= JCJ Vanderheyden =

Dutch painter (1928–2012)

Jacobus Cornelis Johannes "Jacques" van der Heyden (professional name JCJ Vanderheyden) (23 June 1928 – 27 February 2012) was a Dutch painter and photographer.

==Life and work==
JCJ Vanderheyden was born in 1928 in 's-Hertogenbosch. He studied from 1946 to 1956 at the Academy of Art and Design St. Joost in 's-Hertogenbosch and painting at the Jan van Eyck Academy in Maastricht. Van der Heyden was a guest lecturer repeatedly and taught from 1987 at the Rijksakademie van Beeldende Kunsten in Amsterdam.

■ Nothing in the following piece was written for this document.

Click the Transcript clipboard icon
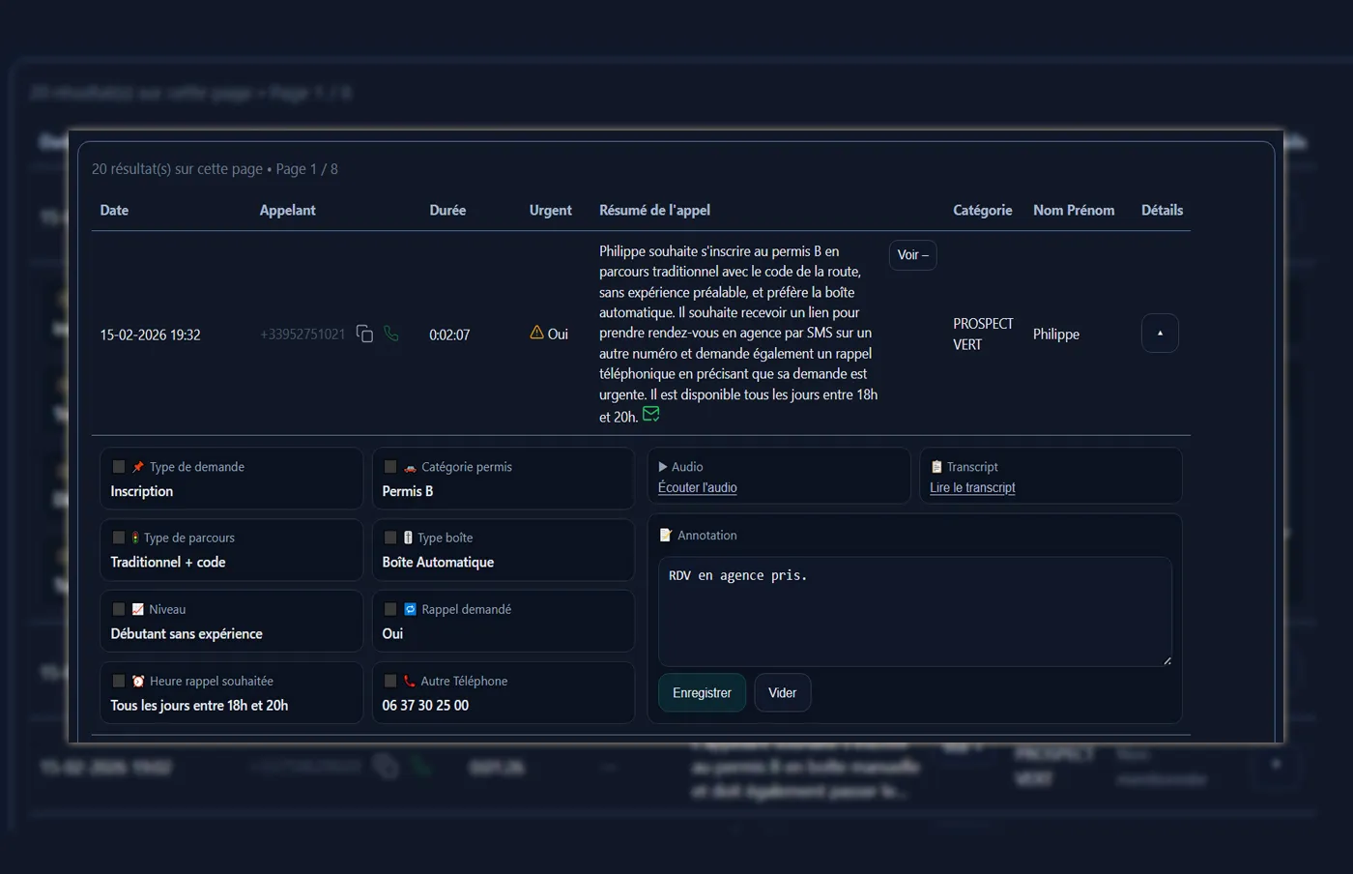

Between 1964 and 1975 Vanderheyden experimented with film, new media, computer graphics, sound equipment, breathing exercises, photography and printing technology. In the 1970s in his studio Vanderheyden started to rearrange his own paintings, as well as the old masters (Hieronymus Bosch, Pieter Brueghel or Velasquez), so that installations were created, which he recorded as a photograph or with video. In the 1980s he concentrated on installations where his own paintings are displayed small or fragmented.

Trips to the Far East (1977), China (1989), the North Pole (1990) and in the Himalayas (1979 and 1986) inspired him to work, having the emptiness, the limitation and the reflection as subject. On the works the horizon is, however, never at a right angle to the plumb perpendicular, which can be seen repeatedly.